These values, which are based on and apply to magnesium supplementation, i.e. on top of normal dietary intake of magnesium from its presence in food and bevereages, can be converted into the respective NOAEL and LOAEL values of 14.5 and 21.1 mg/kg bw/day for magnesium carbonate. - Executive summary:
This document is an official opinion of the SCF (Scientific Committee on Food of the European Commission) on derivation of a tolerable upper intake level of magnesium compounds, including all easily dissociable magnesium salts (also compounds becoming readily dissociable after the reaction with gastric hydrochloric acid). Different aspects of oral magnesium supplementation are critically reviewed on the basis of different chapters: Nutritional background, Biological considerations, Hazard identification, Dose-response assessment, Derivation of a tolerable upper intake level, and Characterisation of risk.
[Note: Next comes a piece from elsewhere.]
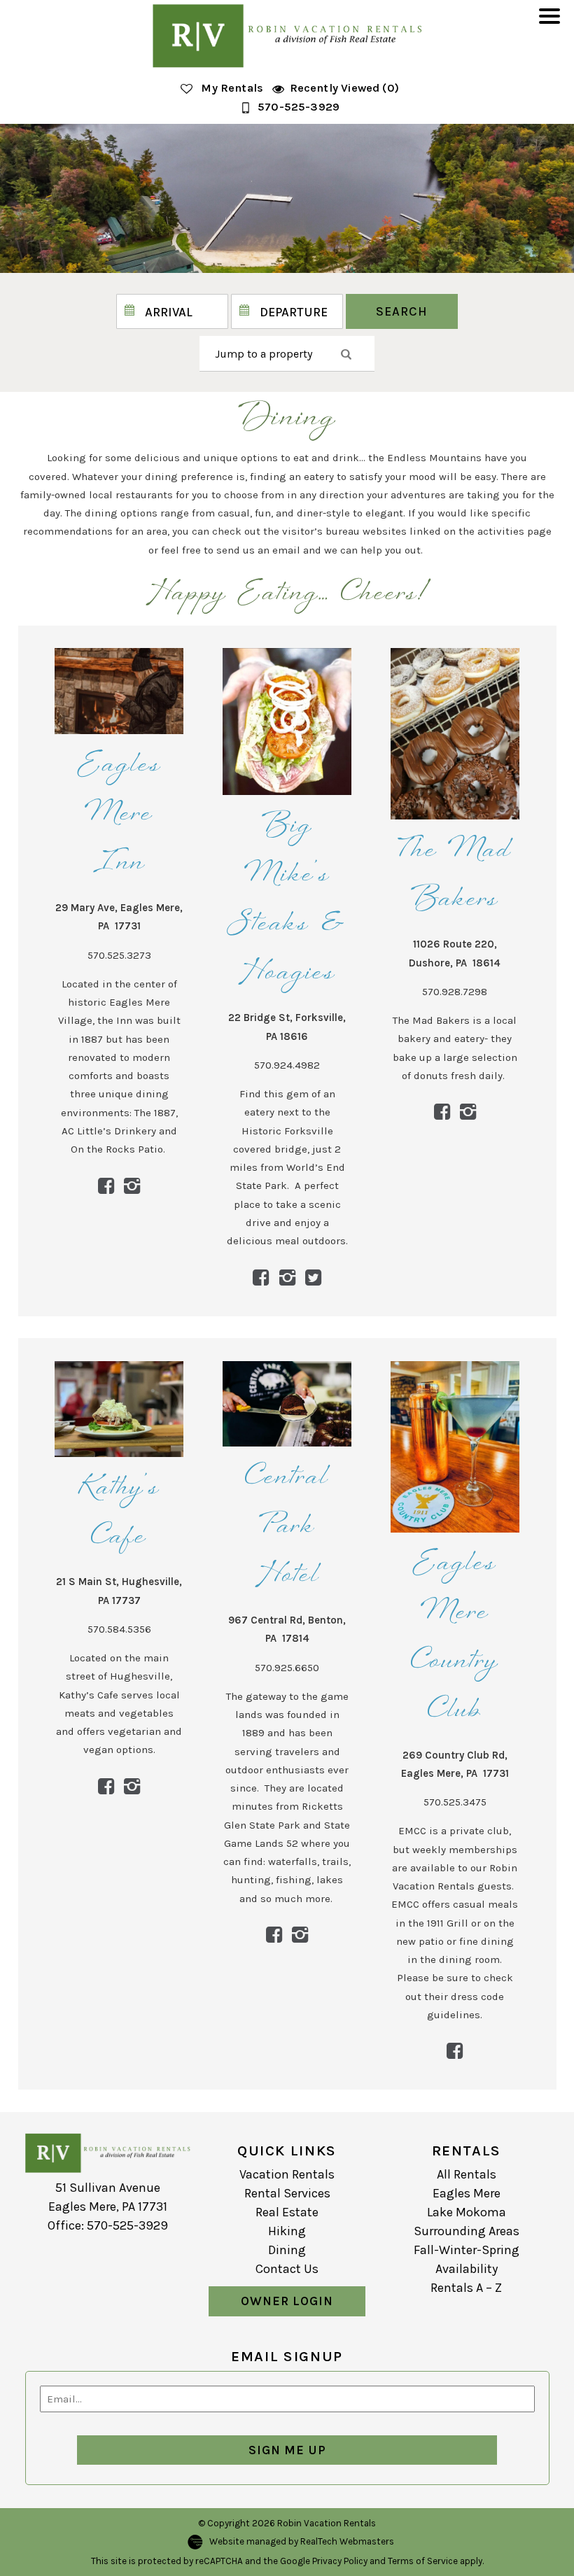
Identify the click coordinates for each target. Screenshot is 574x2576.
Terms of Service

The review of 19 differentially conducted studies (including children, pregnant women, hypertensive and cardiac patients as well as volunteers) revealed that mild diarrhoea can be taken as the most sensitive non-desirable effect if Mg supplements are taken orally. From the data presented it can be concluded that mild diarrhoea occurs in a small percentage of adult subjects at supplementary oral doses of about 365 mg Mg per day, hence presenting the LOAEL. No laxative effects have been observed in adult men and women – also during pregnancy and lactation – at supplementary doses up to 250 mg Mg per day. Therefore, this dose is considered as being the no-observed-adverse-effect level (NOAEL). Toxic hypermagnesaemia, presenting e.g. with hypotension or muscular weakness, is only seen at oral Mg doses greater than 2,500 mg, i.e. doses exceeding the derived NOAEL by a factor of more than 10.
As all easily dissociable magnesium salts are included in this opinion, these values can also be applied to magnesium carbonate. It is therefore legitimate to derive a NOAEL/LOAEL for oral intake of magnesium carbonate from these data. Based on dose conversion of the magnesium data, the NOAEL and LOAEL for magnesium carbonate are 14.5 and 21.1 mg/kg bw/day, respectively.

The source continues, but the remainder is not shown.